DIRECTIONS:
1. Summarize the collection description in two sentences.
2. Write out the collection description word for word, everything from "Taped interviews with" down to "had three children.".

-- start TEXT SEGMENT --

MS 371 - Jane R. Gust Collection
|Title||MS 371 - Jane R. Gust Collection|
The materials in the Jane R. Gust Collection span the years 1945 to 1983. The four and one-half linear feet of records primarily consist of printed materials illustrating Gust's involvement with the United Food and Allied Workers, AFL-CIO (formerly Amalgamated Meat Cutters and Butcher Workmen) and Local 626 as president, business representative and Health and Welfare Fund secretary-treasurer. Correspondence and financial records as well as a copy of the plan show Gust's involvement in developing an insurance plan for members of Local 626. As business representative, Gust acted as an organizer for the national union. This is evidenced in the collection by the materials from various organizer's, conferences and flyers from the Amalgamated Meat Cutters and Butcher Workmen's efforts to organize the Gerber plant in Asheville, North Carolina. The large number of union newsletters and periodicals would be helpful to the labor historian in identifying important issues and concerns of the Amalgamated Meat Cutters and Butcher Workmen during the 1960s and 1970s. This collection provides the researcher with a solid overview of the national and local issues facing the meat cutters' union during a period of time when the meat industry was becoming increasingly mechanized and many jobs were being eliminated, due in part to the introduction of boxed beef.
Taped interviews with Jane Gust were completed between November 1982 and April 1983 and are available at the Center for Archival Collections.
The collection was donated and transferred to the Center for Archival Collections on September 5, 1985 by Judith Gust, daughter of Jane Gust. The collection was processed and register prepared by Susan M. Hughes, a manuscript processor, through a grant provided by the Ohio Historical Society.
Jane R. Gust was business representative and president of Local 626, United Food and Allied Workers (formerly Amalgamated Meat Cutters and Butcher Workmen). Born in Toledo, Ohio, she graduated from Scott High School in 1931 and married Elroy Gust, with whom she had three children.
Gust had experience in both the labor and management fields. From 1927 to 1942, she worked part-time for Tiedtke's Department Store in Toledo as a sales clerk. In 1942, she went to work at Bunning Brass and Bronze, a defense plant, where she was timekeeper for employees producing piecework. At the War's end in 1945, Gust went to work for Lamson's Department Store as a junior executive trainee.
Gust's career in the meat industry began when she was hired by Kroger in 1952 as a meatwrapper. In six months, she had become union steward and later, recording secretary. Always vitally interested in the welfare of workers, she became business representative of Local 626 in October of 1962. At that time, Gust was the only woman in the meat cutters' union to hold such a position. As business representative, Gust was in on all contract negotiations and visited each retail store in the Toledo area to discuss any employee problems or grievances.
Gust also helped organize many of the retail stores in Local 626's jurisdiction which extends from the borders of Indiana and Michigan to Norwalk and Lima, Ohio. In 1964, she also helped the AFL-CIO organize the Gerber plant in Asheville, North Carolina during a long strike.

-- end TEXT SEGMENT --
-- start SUPPLIED DATA --

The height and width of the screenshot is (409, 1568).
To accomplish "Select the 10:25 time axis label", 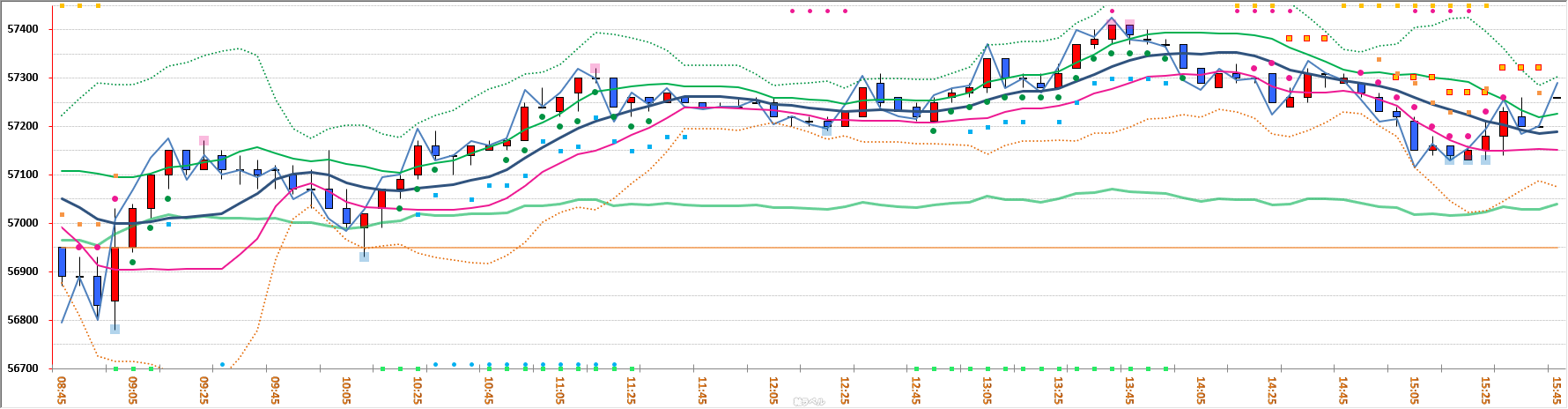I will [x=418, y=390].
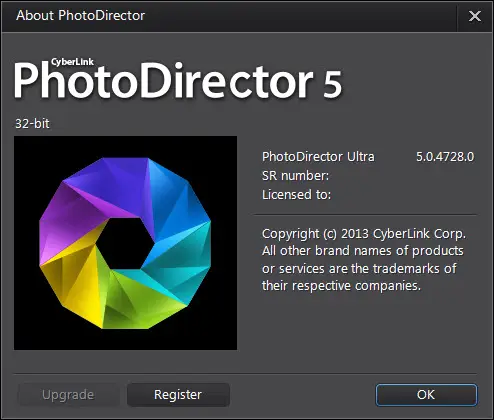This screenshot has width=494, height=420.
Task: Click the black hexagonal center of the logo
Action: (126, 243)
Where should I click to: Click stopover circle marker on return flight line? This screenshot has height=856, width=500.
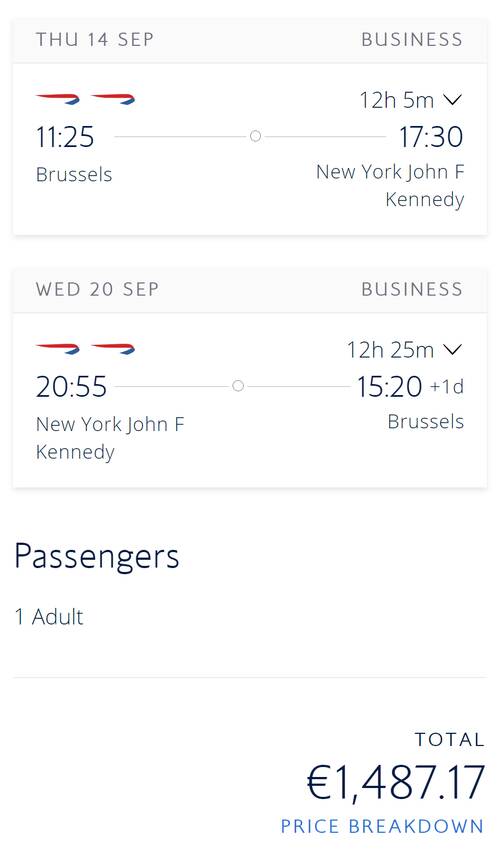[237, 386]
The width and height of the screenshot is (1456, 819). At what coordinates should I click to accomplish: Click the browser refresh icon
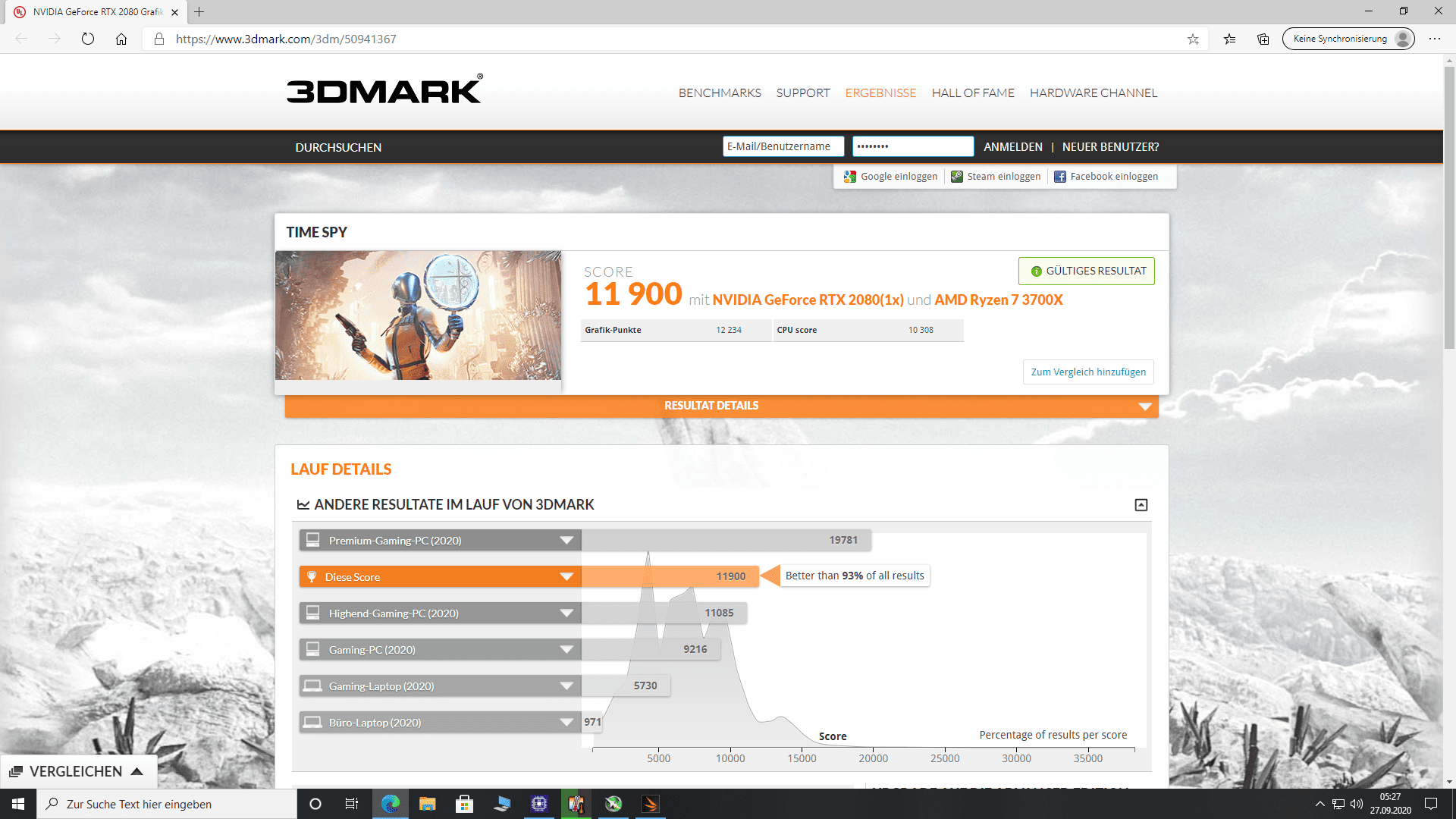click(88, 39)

-- end SUPPLIED DATA --

SOLVED TASKS:
1. The Jane R. Gust Collection, spanning 1945 to 1983, mainly holds printed materials showing Gust's work with the United Food and Allied Workers, AFL-CIO (formerly Amalgamated Meat Cutters and Butcher Workmen) and Local 626, including records of an insurance plan for Local 626 members and of the union's effort to organize the Gerber plant in Asheville, North Carolina. Born in Toledo, Ohio, Gust was hired by Kroger as a meatwrapper in 1952 and became business representative of Local 626 in October 1962, when she was the only woman in the meat cutters' union to hold such a position.

2.
Taped interviews with Jane Gust were completed between November 1982 and April 1983 and are available at the Center for Archival Collections.
The collection was donated and transferred to the Center for Archival Collections on September 5, 1985 by Judith Gust, daughter of Jane Gust. The collection was processed and register prepared by Susan M. Hughes, a manuscript processor, through a grant provided by the Ohio Historical Society.
Jane R. Gust was business representative and president of Local 626, United Food and Allied Workers (formerly Amalgamated Meat Cutters and Butcher Workmen). Born in Toledo, Ohio, she graduated from Scott High School in 1931 and married Elroy Gust, with whom she had three children.